## DATASET ENTRIES
☆ ☆ ☆ ☆ ☆
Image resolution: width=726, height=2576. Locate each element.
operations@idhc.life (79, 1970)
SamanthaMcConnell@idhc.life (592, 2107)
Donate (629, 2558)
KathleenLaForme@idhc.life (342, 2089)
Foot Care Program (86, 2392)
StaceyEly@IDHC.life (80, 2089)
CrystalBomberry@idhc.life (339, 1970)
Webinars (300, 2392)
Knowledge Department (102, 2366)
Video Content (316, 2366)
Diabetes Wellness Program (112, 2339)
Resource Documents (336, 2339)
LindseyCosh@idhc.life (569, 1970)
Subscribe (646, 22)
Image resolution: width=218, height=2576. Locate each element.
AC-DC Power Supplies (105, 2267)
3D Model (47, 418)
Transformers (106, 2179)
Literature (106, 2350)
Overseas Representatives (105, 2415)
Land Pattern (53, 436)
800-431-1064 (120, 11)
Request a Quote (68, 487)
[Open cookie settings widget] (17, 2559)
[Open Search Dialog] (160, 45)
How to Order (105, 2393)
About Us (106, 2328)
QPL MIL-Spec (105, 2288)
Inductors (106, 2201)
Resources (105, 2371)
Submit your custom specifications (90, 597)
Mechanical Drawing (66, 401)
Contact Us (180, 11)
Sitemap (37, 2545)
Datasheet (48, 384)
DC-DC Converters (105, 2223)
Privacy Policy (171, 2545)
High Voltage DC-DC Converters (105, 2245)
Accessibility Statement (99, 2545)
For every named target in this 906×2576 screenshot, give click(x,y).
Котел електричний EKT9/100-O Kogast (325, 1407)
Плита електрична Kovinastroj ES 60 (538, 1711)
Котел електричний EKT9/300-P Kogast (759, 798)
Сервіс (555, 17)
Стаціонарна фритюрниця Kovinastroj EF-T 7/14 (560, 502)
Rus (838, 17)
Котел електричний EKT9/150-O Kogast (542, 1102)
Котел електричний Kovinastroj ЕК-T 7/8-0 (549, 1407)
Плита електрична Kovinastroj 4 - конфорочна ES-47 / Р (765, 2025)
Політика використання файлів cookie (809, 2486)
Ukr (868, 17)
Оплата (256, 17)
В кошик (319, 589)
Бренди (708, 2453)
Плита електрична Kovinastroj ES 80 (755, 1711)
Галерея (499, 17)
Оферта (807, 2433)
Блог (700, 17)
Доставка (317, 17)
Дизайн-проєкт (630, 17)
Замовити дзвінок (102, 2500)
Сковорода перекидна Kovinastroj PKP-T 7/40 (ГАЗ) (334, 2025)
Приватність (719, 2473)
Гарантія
☆ ☆ ☆ ☆ ☆
## WHAT NEEDS TO BE DONE
Examine each line of the records above and tally those with the string "life". State the total alone.

## PROBLEM SOLUTION
6